There are natural disasters all over the world and I am sure we all feel, not only heartbroken for other people, but scared. There is too much sinewy stuff whirling around and no happy place to settle. What happened to my “happy place” images? Why am I only seeing the rain battering the purple flowers instead of the blooming of the flowers alone.
There is tension inside my house, we are in “the sandwich generation” that I used to read about. It isn’t fun, it’s scary. The “baby boomers” who have restless teenagers and aging parents who are alone or ill or depressed. I am that “baby boomer” now except I have the added affliction of my own “chronic pain.” Fibromyalgia and Hashimoto’s Thyroiditis do not do me any favors, I walk along slowly, painfully, I stumble through different medications and expectations. Very low expectations.

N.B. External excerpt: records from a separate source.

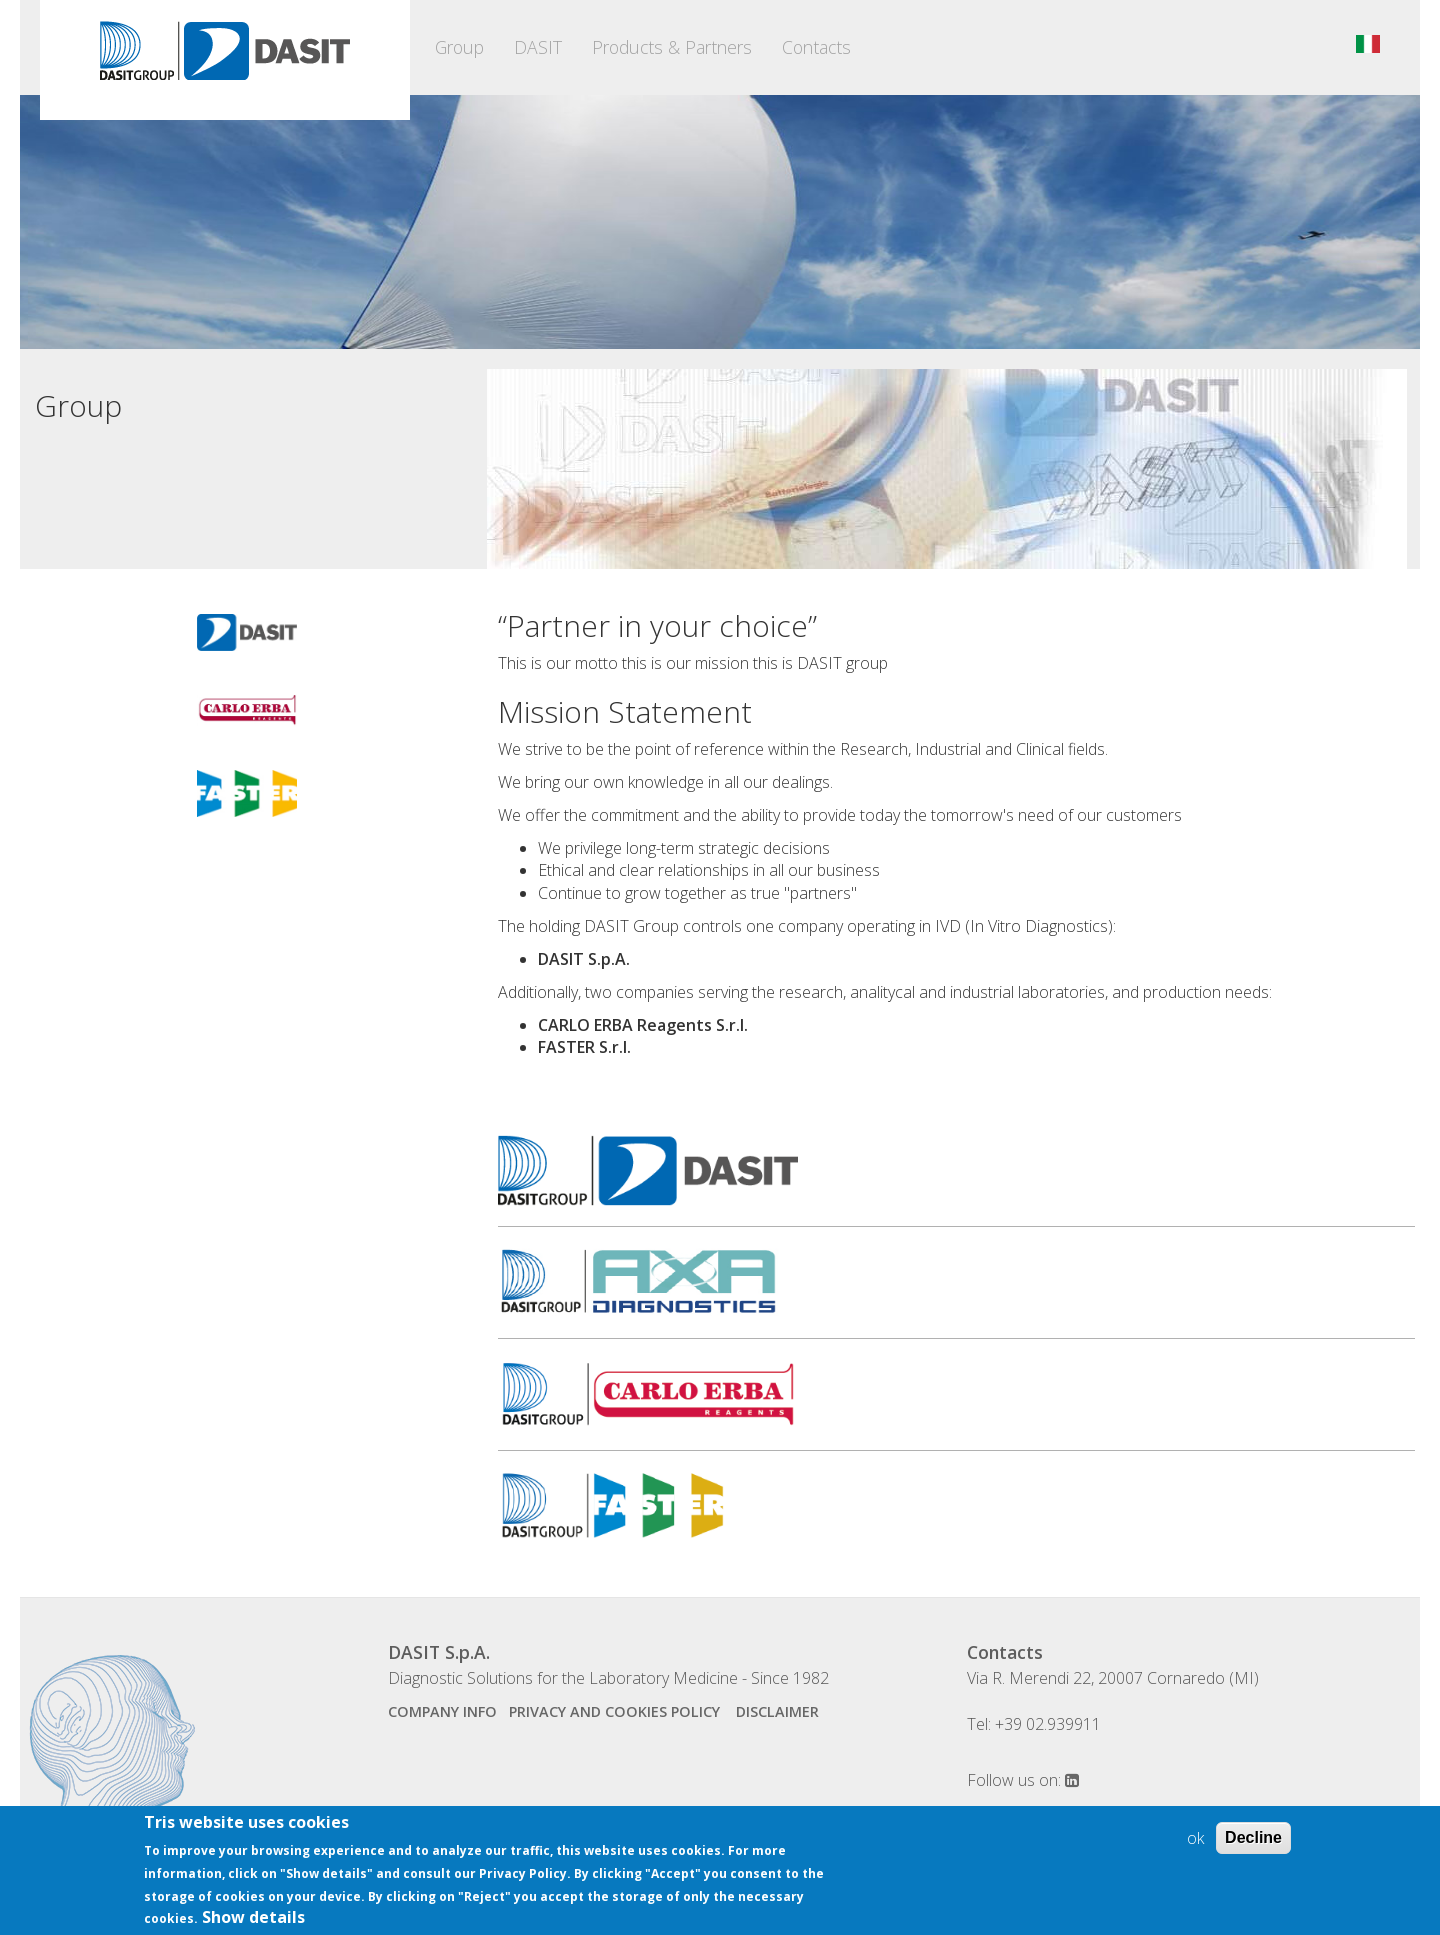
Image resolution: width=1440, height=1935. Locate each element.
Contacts (816, 47)
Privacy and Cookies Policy (616, 1711)
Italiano (1368, 44)
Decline (1253, 1846)
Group (459, 47)
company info (442, 1711)
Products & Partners (672, 47)
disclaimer (777, 1711)
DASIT (538, 47)
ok (1195, 1847)
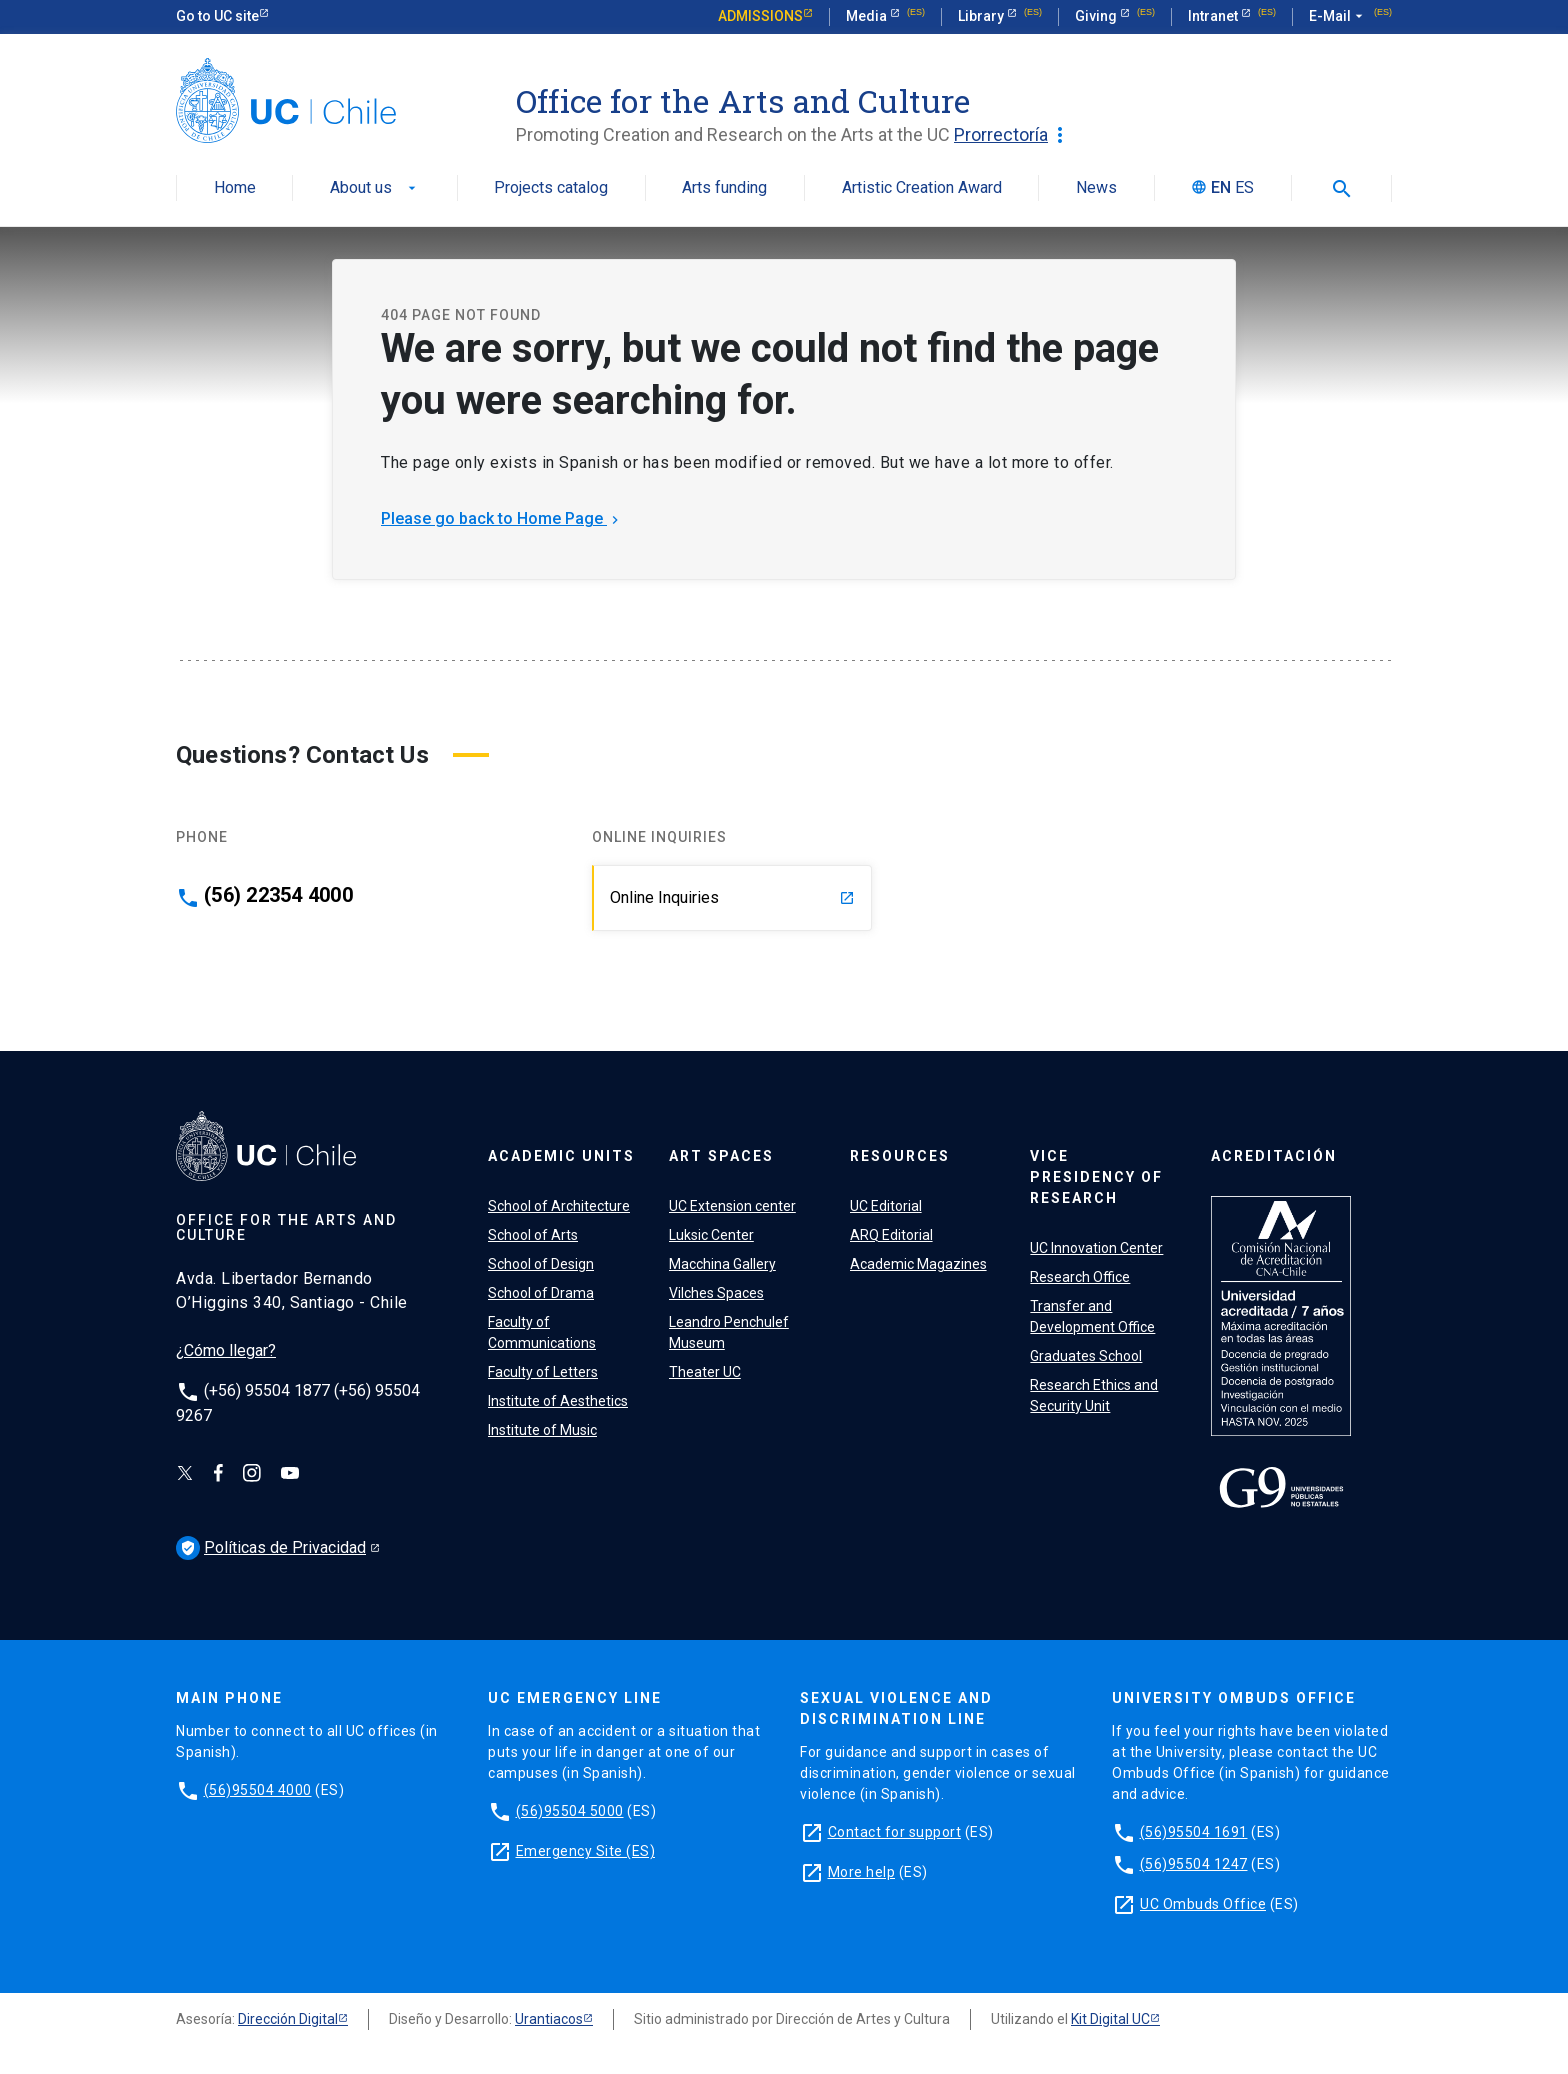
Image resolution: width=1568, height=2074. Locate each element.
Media (868, 16)
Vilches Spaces (716, 1293)
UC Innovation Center (1096, 1248)
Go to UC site (217, 16)
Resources (900, 1156)
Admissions (760, 16)
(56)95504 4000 (258, 1790)
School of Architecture (559, 1206)
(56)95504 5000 (570, 1811)
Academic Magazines (918, 1264)
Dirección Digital (288, 2019)
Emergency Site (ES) (586, 1851)
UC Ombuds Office (1203, 1904)
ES (1244, 188)
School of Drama (541, 1293)
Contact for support (895, 1832)
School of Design (541, 1264)
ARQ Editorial (891, 1235)
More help (862, 1872)
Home (235, 188)
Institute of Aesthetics (558, 1401)
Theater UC (705, 1372)
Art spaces (721, 1156)
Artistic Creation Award (922, 188)
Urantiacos (549, 2019)
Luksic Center (711, 1235)
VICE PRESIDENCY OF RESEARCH (1096, 1177)
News (1096, 188)
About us (375, 188)
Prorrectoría (1013, 135)
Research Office (1080, 1277)
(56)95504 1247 (1194, 1864)
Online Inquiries (732, 897)
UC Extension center (732, 1206)
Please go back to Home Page (502, 518)
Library (982, 16)
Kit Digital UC (1110, 2019)
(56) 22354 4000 (278, 895)
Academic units (561, 1156)
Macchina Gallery (722, 1264)
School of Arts (533, 1235)
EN (1221, 188)
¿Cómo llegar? (226, 1350)
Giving (1097, 16)
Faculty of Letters (543, 1372)
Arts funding (724, 188)
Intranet (1214, 16)
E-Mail (1338, 17)
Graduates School (1086, 1356)
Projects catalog (551, 188)
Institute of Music (542, 1430)
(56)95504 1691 (1194, 1832)
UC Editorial (886, 1206)
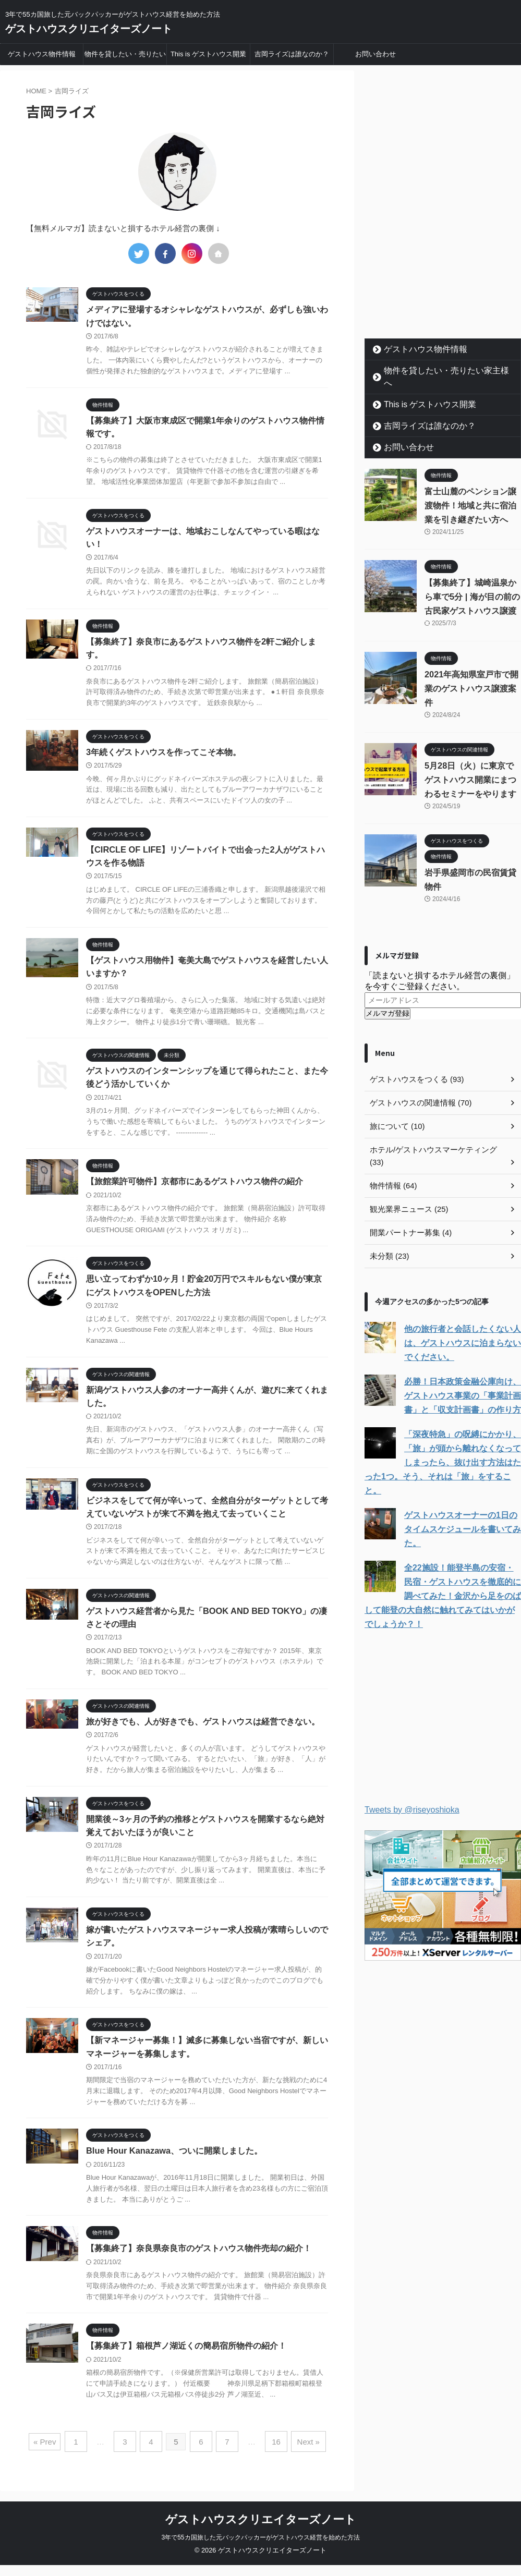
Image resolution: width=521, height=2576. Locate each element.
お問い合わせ (375, 54)
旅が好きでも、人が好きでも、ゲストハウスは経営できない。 (203, 1732)
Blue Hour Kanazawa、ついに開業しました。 (173, 2164)
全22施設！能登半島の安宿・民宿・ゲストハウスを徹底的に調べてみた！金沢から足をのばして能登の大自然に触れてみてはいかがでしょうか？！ (443, 1556)
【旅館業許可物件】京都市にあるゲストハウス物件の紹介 (194, 1188)
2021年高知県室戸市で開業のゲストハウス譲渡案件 (471, 676)
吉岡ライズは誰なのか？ (292, 54)
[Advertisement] (443, 268)
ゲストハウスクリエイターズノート (88, 28)
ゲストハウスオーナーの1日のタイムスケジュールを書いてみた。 (461, 1490)
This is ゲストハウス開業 (208, 54)
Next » (302, 2454)
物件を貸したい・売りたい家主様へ (125, 57)
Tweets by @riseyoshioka (412, 1770)
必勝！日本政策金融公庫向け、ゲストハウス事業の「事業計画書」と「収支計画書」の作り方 (459, 1370)
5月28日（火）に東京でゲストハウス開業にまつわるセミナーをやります (470, 767)
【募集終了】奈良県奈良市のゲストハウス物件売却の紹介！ (198, 2261)
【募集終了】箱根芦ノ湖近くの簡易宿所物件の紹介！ (186, 2359)
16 (272, 2454)
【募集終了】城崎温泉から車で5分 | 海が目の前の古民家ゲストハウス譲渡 (472, 584)
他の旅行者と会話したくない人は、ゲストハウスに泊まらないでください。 (459, 1317)
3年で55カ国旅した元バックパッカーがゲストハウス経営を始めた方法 (260, 2548)
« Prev (52, 2454)
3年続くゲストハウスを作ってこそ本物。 (163, 755)
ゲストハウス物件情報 (42, 54)
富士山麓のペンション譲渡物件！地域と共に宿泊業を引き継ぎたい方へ (470, 493)
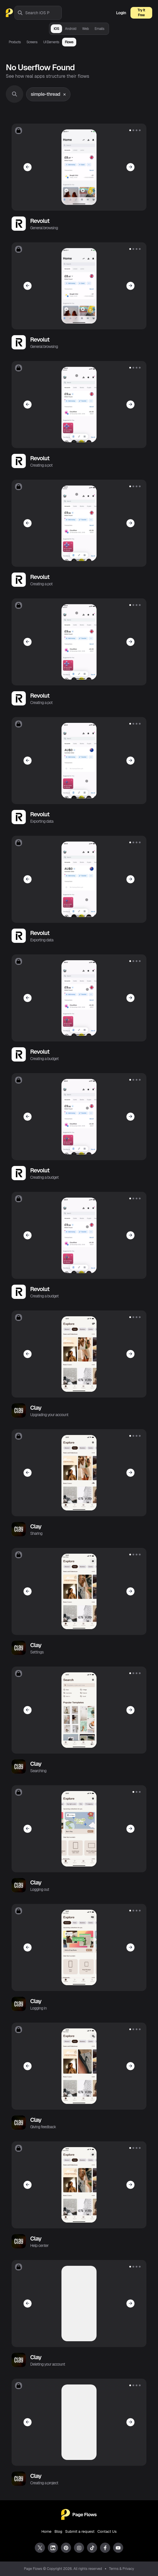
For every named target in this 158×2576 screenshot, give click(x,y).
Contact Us (107, 2531)
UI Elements (51, 42)
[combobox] (43, 12)
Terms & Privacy (121, 2568)
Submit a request (80, 2531)
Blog (58, 2531)
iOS (56, 28)
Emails (99, 28)
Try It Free (141, 12)
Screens (31, 42)
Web (85, 28)
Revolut (40, 221)
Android (70, 28)
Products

I also have narrow-angled glaucoma which is a dangerous disease or as one unfriendly opthalmologist put it “you could go blind in an instant.” Quite a bedside manner, don’t you think? Needless to say, I stopped going to him. It’s funny that I barely write about this condition, maybe it’s pure, frigid fear. Maybe there is only so much pain I can handle. My brain and eyes get hammered, with laser shocks, every few months by a doctor that I once believed was very good. I don’t think so anymore. “In twenty years of practicing, I’ve never had a patient whose eyes kept closing up like yours do.” Every time I go to the city he lasers my eyes again, because the hole he drilled into me has closed. He does this procedure either in his office or in the hospital with no pain relief; imagine barbed wire going through your eyes and brain, quickly, twenty or thirty times in a row. The eye drop he casually puts in gives me incredibly painful headaches (migraines?) I do know that the pain I feel is barbaric, no pain medications, no anesthesia, no break. Over and over again; fast and furious.
The gray, dreary day does not help me since I feel overwrought and unfocused. I am dealing with both chronic pain, (Fibromyalgia, Hashimoto’s Thyroiditis) and new back pain that feels like my back bent and broke itself during sleep like a twisted pretzel you find in any mall. I am trying to accept my life for what it is, both bad and good, often simultaneously. Change is in the air like a dog-sniffing a new scent, it’s just hard to predict when and where things will happen.
I read an article in the NY Times today about a young couple with a young daughter. Each parent has cancer. That, is a problem I say to myself, not the dreary workings of an often too-emotional, anxious and pain- filled mind. I am so sorry Nathan and Elisa. You and your baby have my prayers because perspective is the greatest gift of all. I will speak no more.